Records to process »
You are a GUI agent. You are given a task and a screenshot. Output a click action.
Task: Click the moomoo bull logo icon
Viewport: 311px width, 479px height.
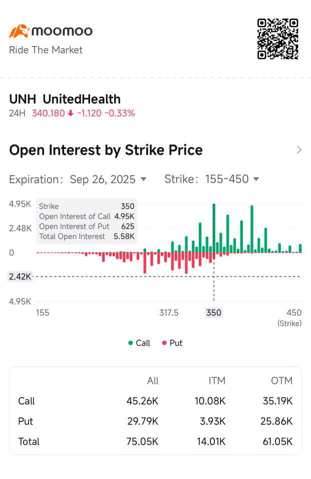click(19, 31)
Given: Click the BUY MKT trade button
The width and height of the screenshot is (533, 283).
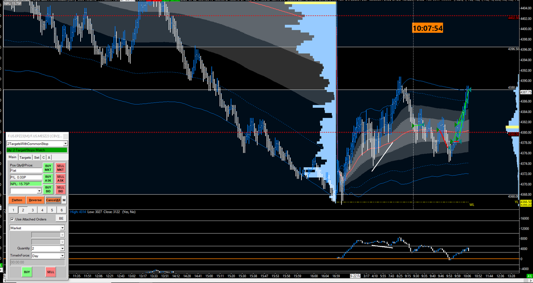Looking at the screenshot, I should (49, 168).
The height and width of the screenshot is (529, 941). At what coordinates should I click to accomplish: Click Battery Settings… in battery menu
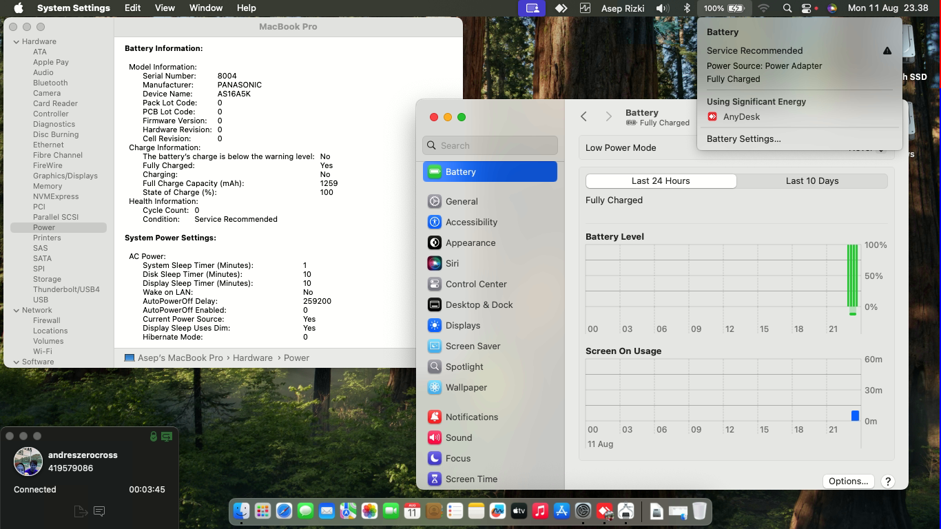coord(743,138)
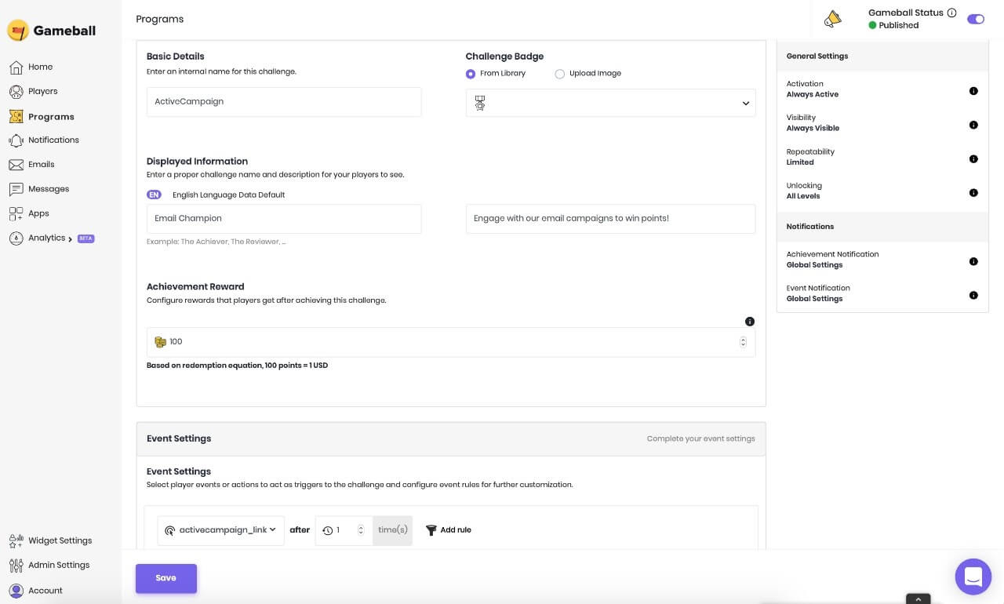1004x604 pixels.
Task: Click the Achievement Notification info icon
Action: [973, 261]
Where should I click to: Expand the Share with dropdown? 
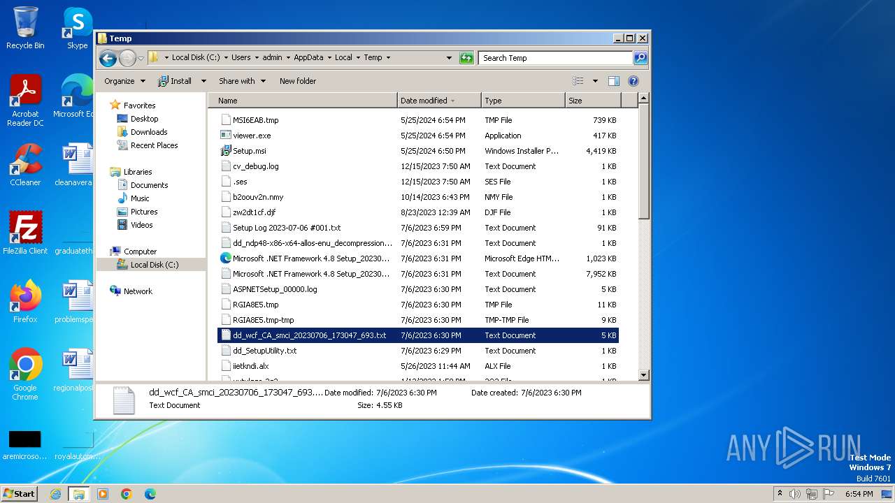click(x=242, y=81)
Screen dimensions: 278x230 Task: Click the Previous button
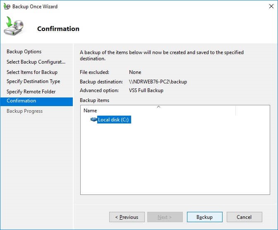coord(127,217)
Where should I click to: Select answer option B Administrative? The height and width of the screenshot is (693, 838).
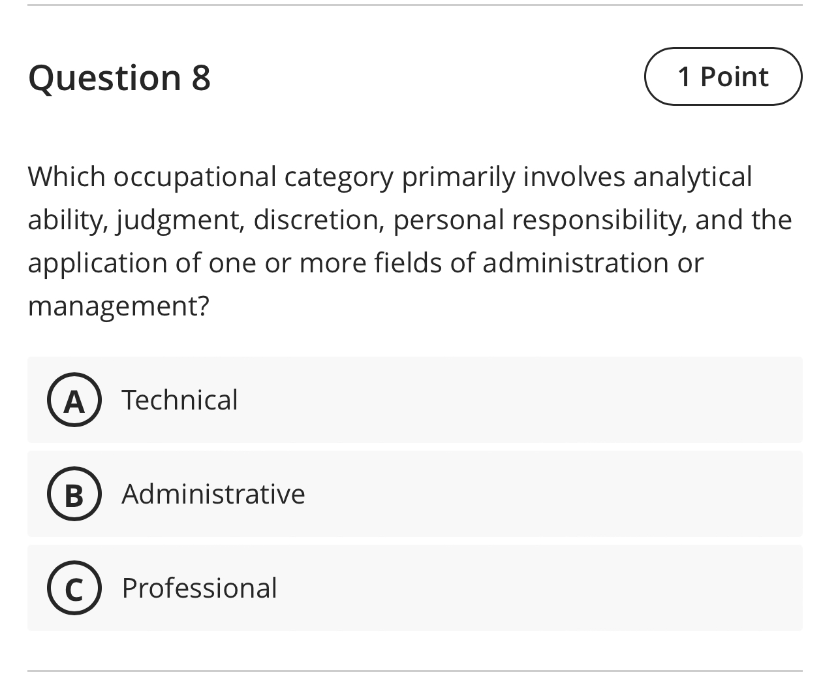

Aim of the task »
Copy exactly the lines running from the line with "Screen dimensions: 278x230" to the final line of the listing, keeping both ends and dropping any picture.

Answer to this task »
Screen dimensions: 278x230 Task: Click the Previous button
coord(127,217)
Where should I click to: Select answer option B Administrative? The height and width of the screenshot is (693, 838).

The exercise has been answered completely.